■ Alıştırma A
Seçilen metne göre İnebolu hangi yolun başlangıcıdır?
■ Alıştırma B
Seçilen metinde "Abana – Çatalzeytin" ile başlayıp "manzarayı kaçırmak olmaz." ile biten bölümü, "sağanak yağışlar" yerine "şiddetli yağmurlar" koyarak güncelle.

■ Seçilen metin
******************************

Şehir turumuzu tamamladıktan sonra konağımıza gelip yol hazırlığımızı yaptık. Motor gezilerinde bu toplanma işi biraz daha uzun sürüyor. Öncelikle eşyalarınızı motorun küçük bagajına sığacak şekilde düzgün toplayacaksınız, sonra kılık kıyafetleri giyeceksiniz (bot, pantolon, içlik, mont, eldiven, balaklava, kulak tıkacı, kask), en sonunda da malzemeleri motora yükleyip güzelce bağlayacaksınız. İyi bağlamazsanız bir bakmışsınız arka bagaj uçmuş, gitmiş :).
Saat on bir civarı yeniden yollardaydık. Hedefimiz, yukarıda bahsettiğim İstiklal Yolu’nun başlangıcı olan İnebolu. Hava açık ve güneşliydi ama hareket halindeyken sıcağı anlamıyorsunuz. Zaten rakım olarak da epey yükseleceğiz. İçliğimi depo üstü çantama koydum. Üşürsem çıkarıp giyeceğim. Kendime güzel bir müzik açıp manzaranın keyfini çıkarmaya başladım.




Yarım saat içinde Küre Milli Parkı sınırlarına dahil olmuştuk. Tabiat birden değişti. Yemyeşil ormanları yara yara ilerliyorduk. Buke de sevdiği virajları bulmuş bir o yana bir bu yana yatarak yolun tadını çıkarıyordu. Kaskın vizörünü açıp içime serin dağ havasını çektim. Yolda olmak güzel be…





İnebolu’da yeşilin yanına bir de mavi koyduk. Solumuz mavi sağımız yeşil, sahil yolunda süper manzaralar eşliğinde yol almaya başladık. Saat de yavaş yavaş öğlene geliyordu. Biz acıkmaya başlamıştık motorlar da susamaya…


Abana – Çatalzeytin arası yol, zaman zaman tepelerin üstünden veya arkasından geçiyordu. Bir hafta önce bu bölgeyi vuran sağanak yağışlar bazı yerlerde toprak kaymasına neden olmuş. Yol açılmış fakat heyelanın izleri belli oluyor. Hatta bir kaç yerde çalışmalar hala devam ediyor ve trafik tek şeritten veriliyordu. Zemin kaygan olduğundan ve önümüze ne çıkacağını kestiremediğimizden bu bölgede daha temkinli gidiyoruz. Zaten hızlı gidip de manzarayı kaçırmak olmaz.

******************************

■ Gösterilen liste

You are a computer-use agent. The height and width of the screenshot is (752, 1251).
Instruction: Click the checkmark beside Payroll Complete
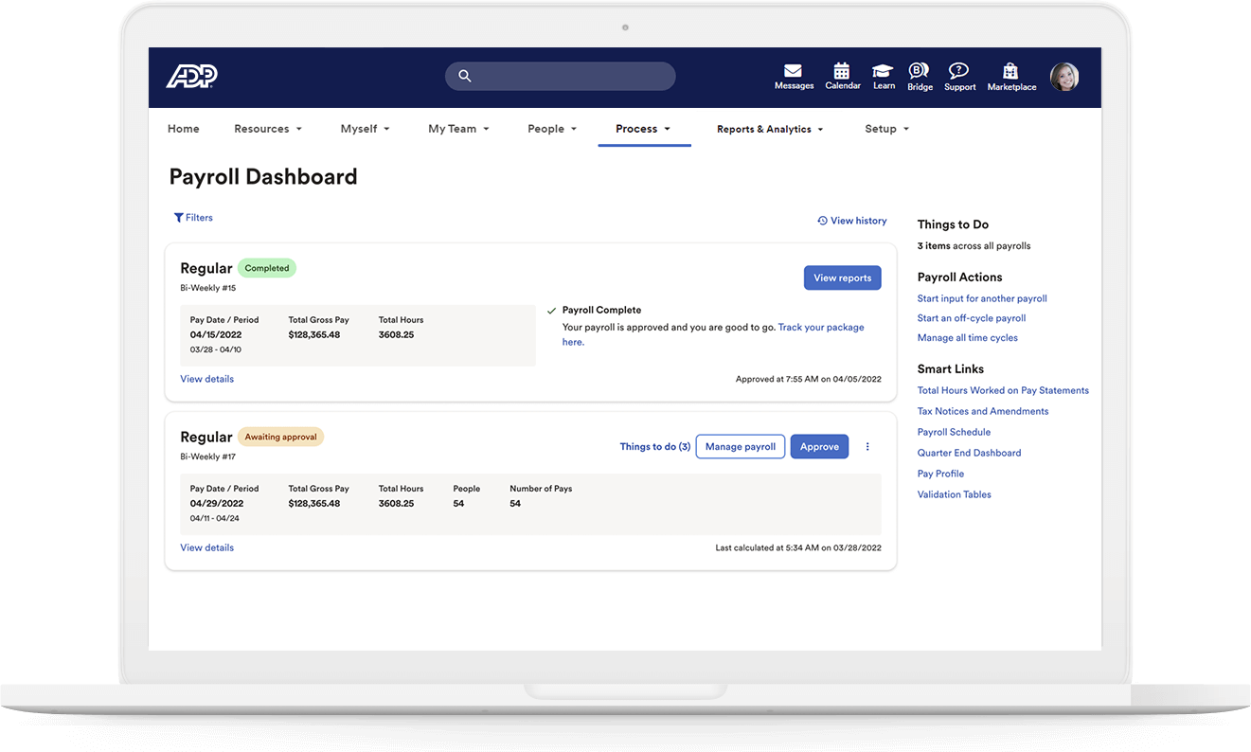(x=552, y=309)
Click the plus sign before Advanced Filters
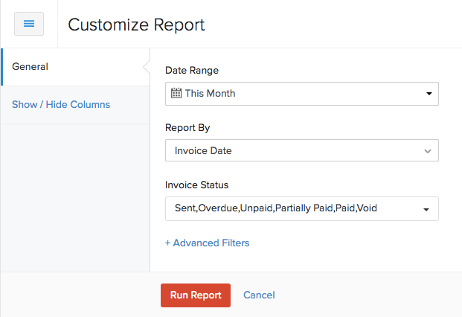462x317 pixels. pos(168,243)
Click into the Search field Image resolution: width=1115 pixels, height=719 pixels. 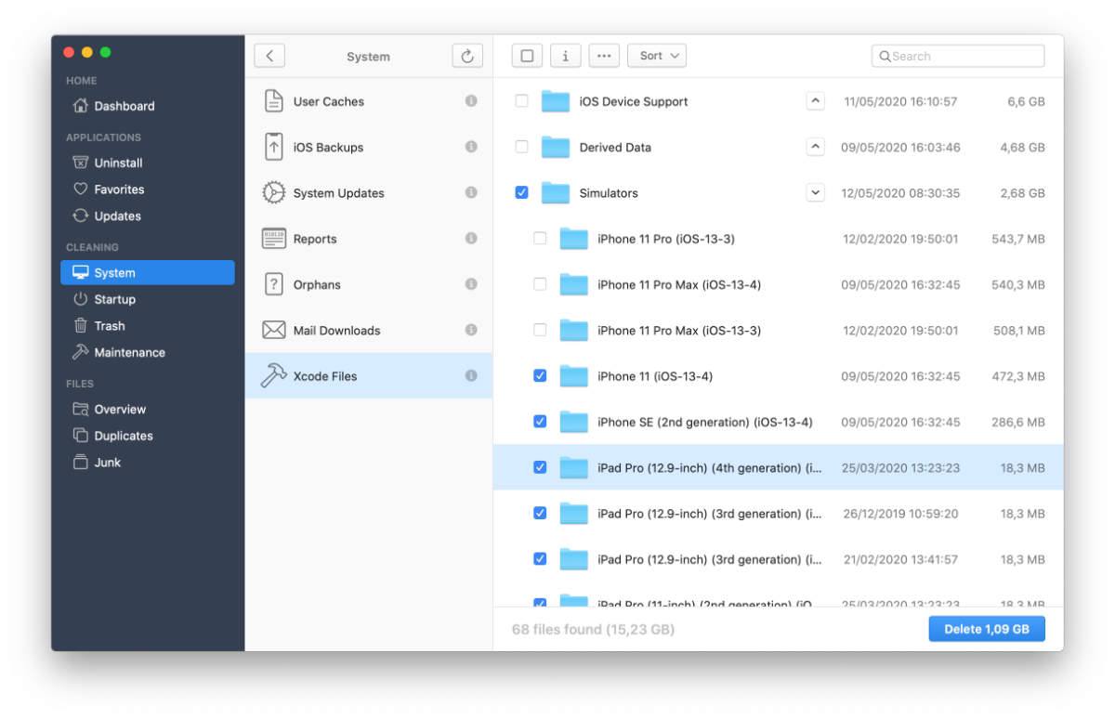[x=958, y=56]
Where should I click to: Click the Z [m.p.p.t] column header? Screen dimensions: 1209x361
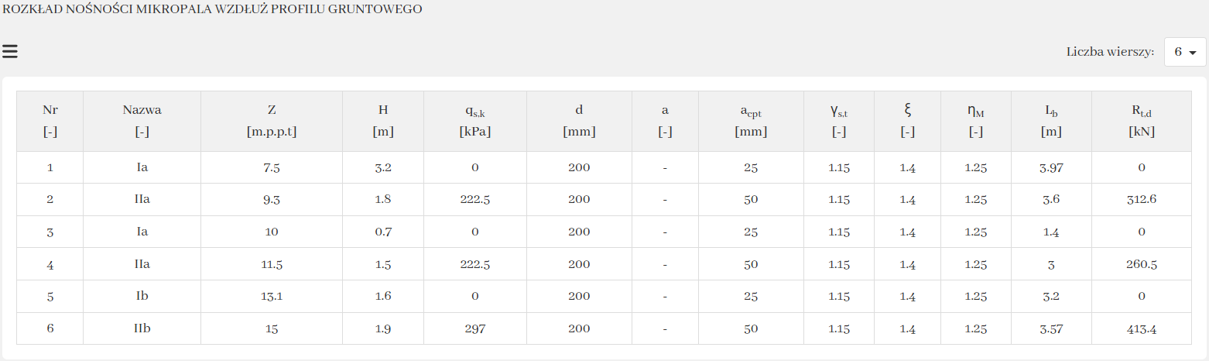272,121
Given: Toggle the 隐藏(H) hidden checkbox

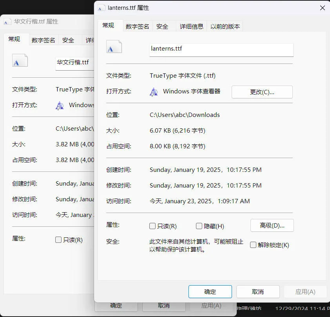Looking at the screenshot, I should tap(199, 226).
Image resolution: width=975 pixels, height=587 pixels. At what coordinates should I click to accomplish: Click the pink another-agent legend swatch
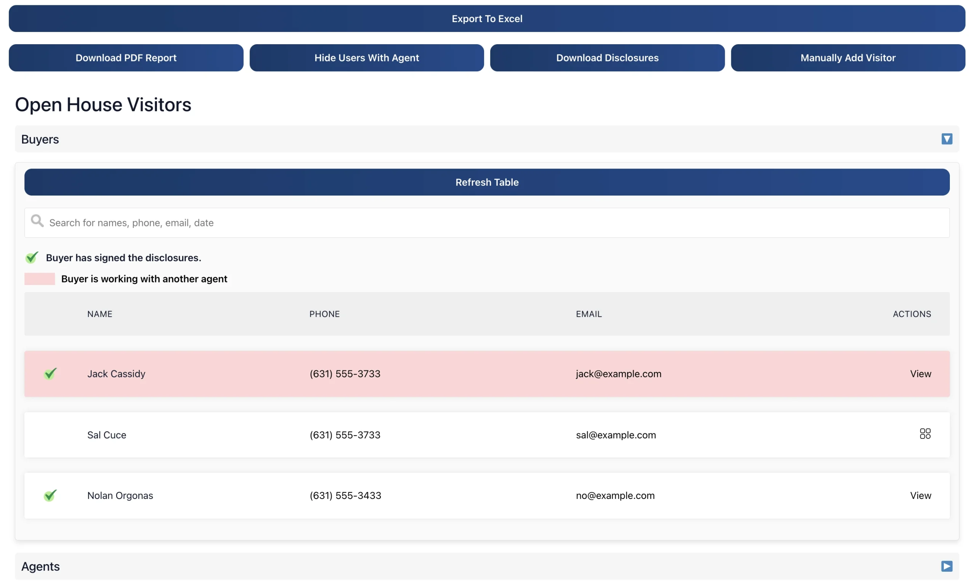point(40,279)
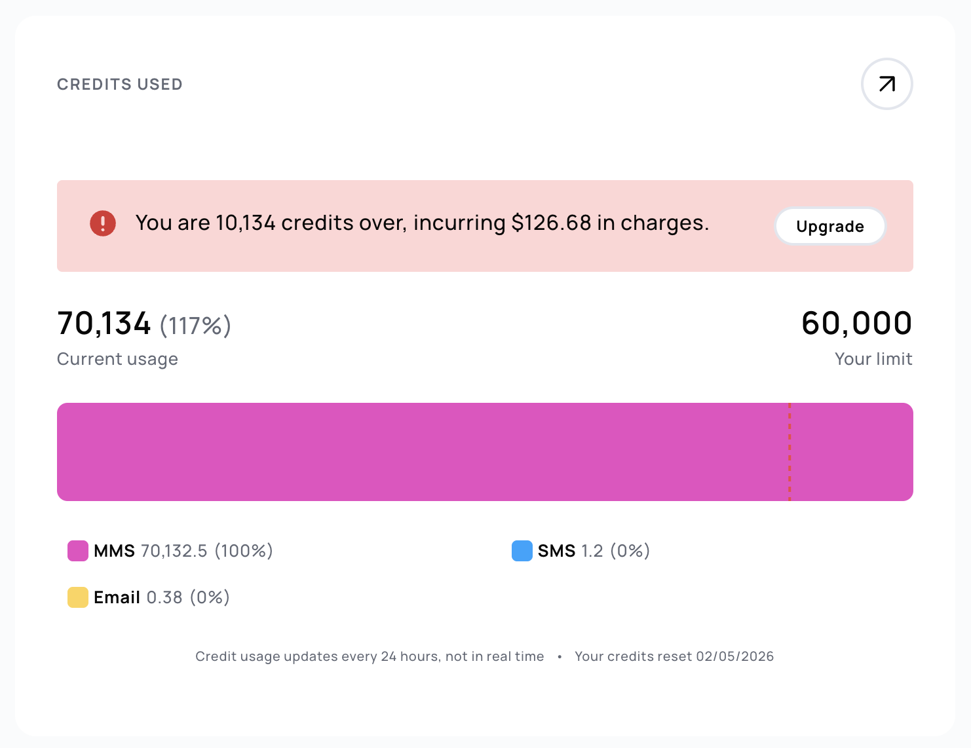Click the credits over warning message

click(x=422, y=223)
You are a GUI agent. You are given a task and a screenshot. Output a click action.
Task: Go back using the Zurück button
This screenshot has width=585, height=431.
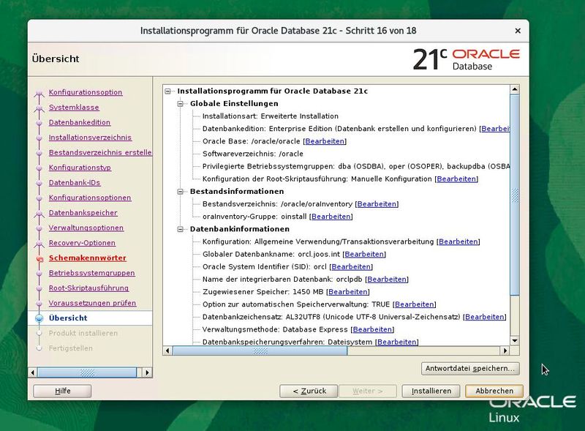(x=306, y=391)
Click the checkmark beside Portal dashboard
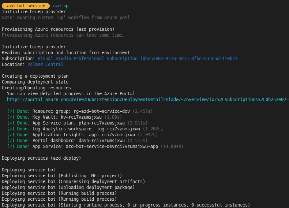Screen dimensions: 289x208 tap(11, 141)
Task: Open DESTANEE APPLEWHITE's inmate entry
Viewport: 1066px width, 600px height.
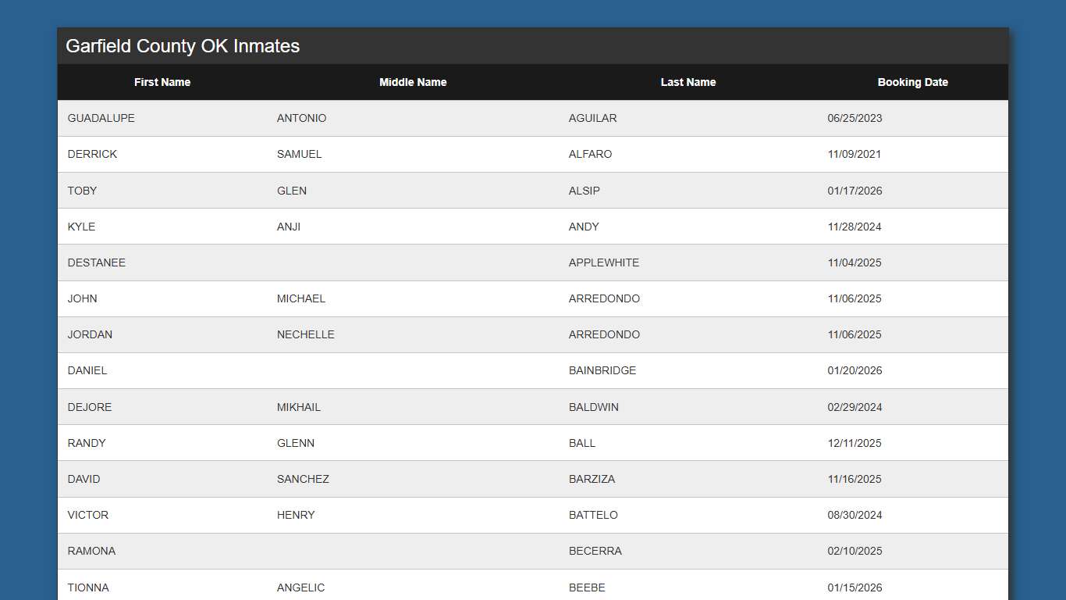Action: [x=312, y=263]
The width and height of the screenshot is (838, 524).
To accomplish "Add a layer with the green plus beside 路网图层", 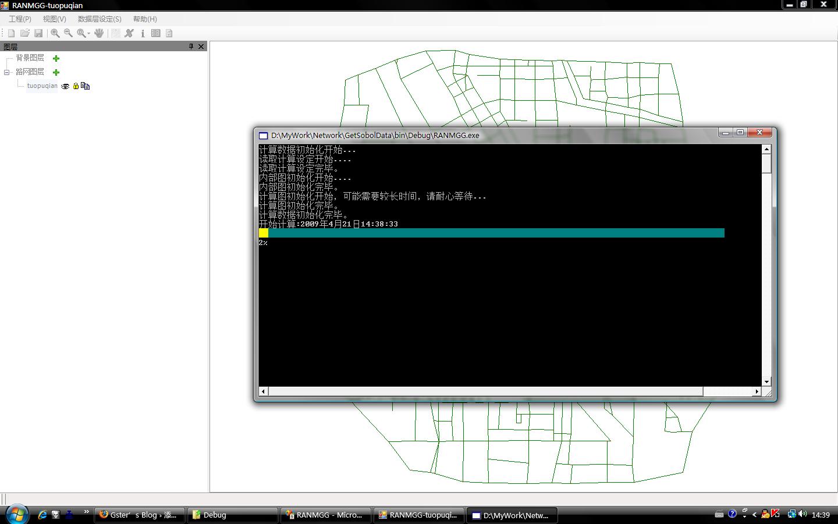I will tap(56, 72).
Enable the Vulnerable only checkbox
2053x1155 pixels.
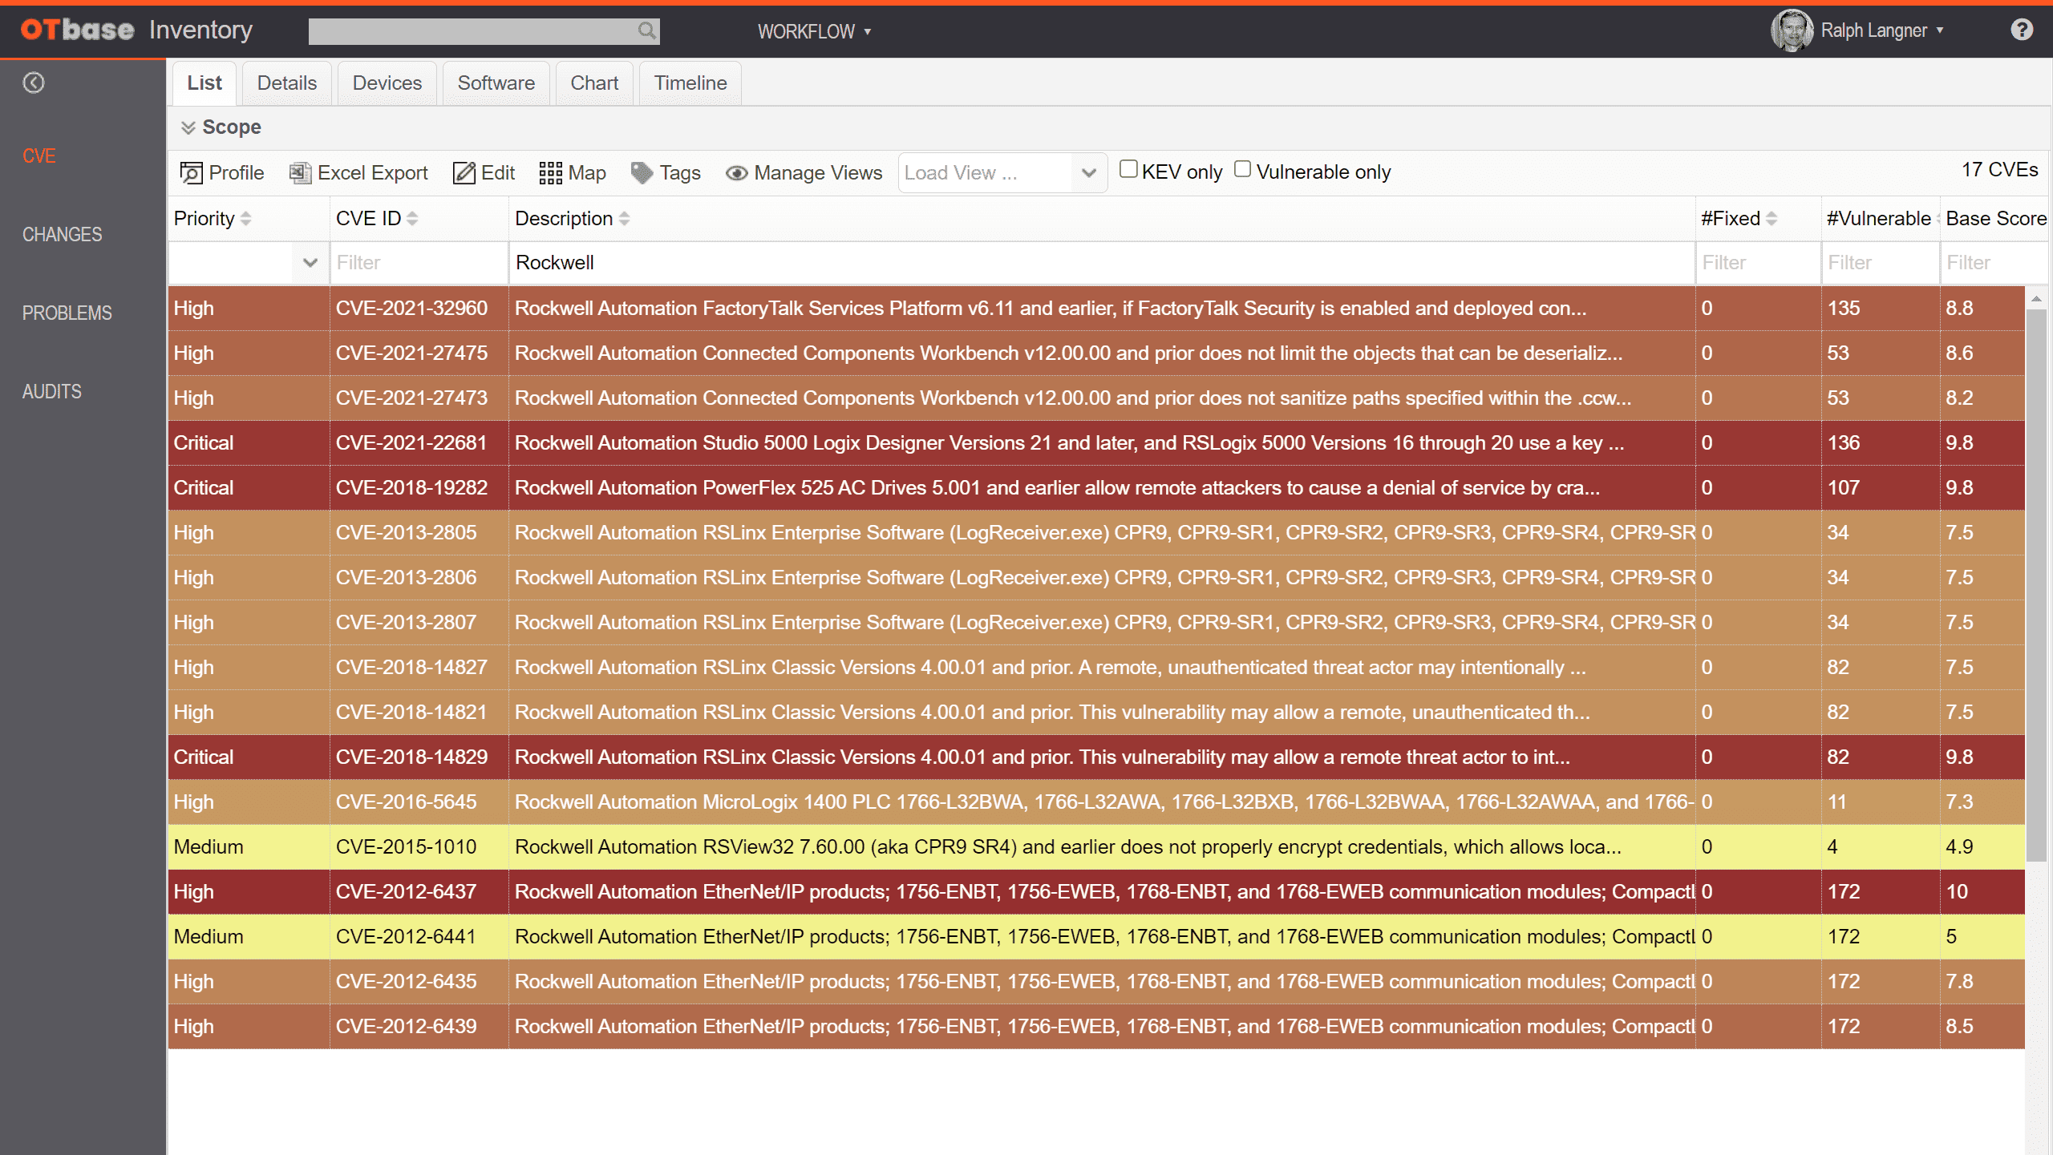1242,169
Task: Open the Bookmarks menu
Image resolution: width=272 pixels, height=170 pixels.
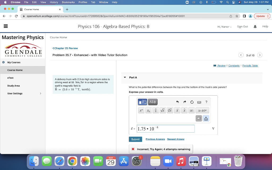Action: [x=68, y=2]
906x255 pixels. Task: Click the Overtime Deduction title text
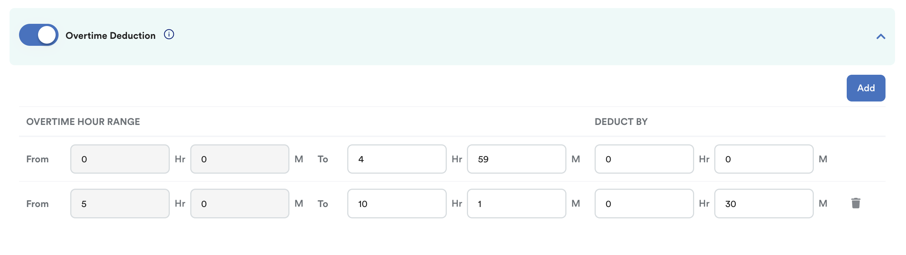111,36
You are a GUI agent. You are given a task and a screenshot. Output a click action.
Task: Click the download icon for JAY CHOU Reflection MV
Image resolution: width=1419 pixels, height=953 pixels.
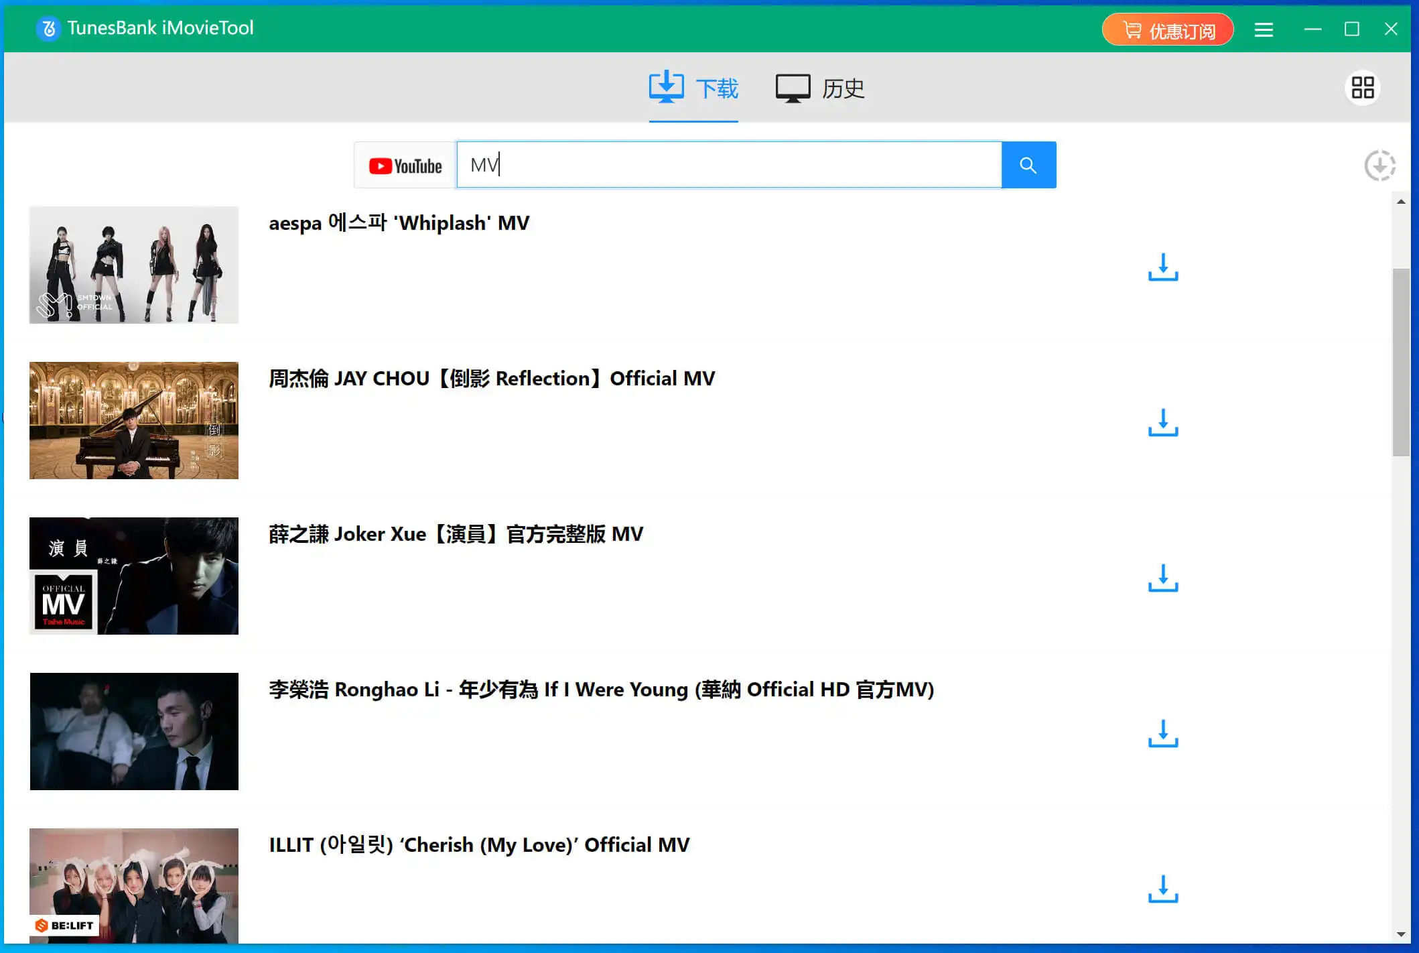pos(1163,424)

******************************

■ Doğru cevap A
İstiklal Yolu'nun başlangıcıdır.

■ Doğru cevap B
Abana – Çatalzeytin arası yol, zaman zaman tepelerin üstünden veya arkasından geçiyordu. Bir hafta önce bu bölgeyi vuran şiddetli yağmurlar bazı yerlerde toprak kaymasına neden olmuş. Yol açılmış fakat heyelanın izleri belli oluyor. Hatta bir kaç yerde çalışmalar hala devam ediyor ve trafik tek şeritten veriliyordu. Zemin kaygan olduğundan ve önümüze ne çıkacağını kestiremediğimizden bu bölgede daha temkinli gidiyoruz. Zaten hızlı gidip de manzarayı kaçırmak olmaz.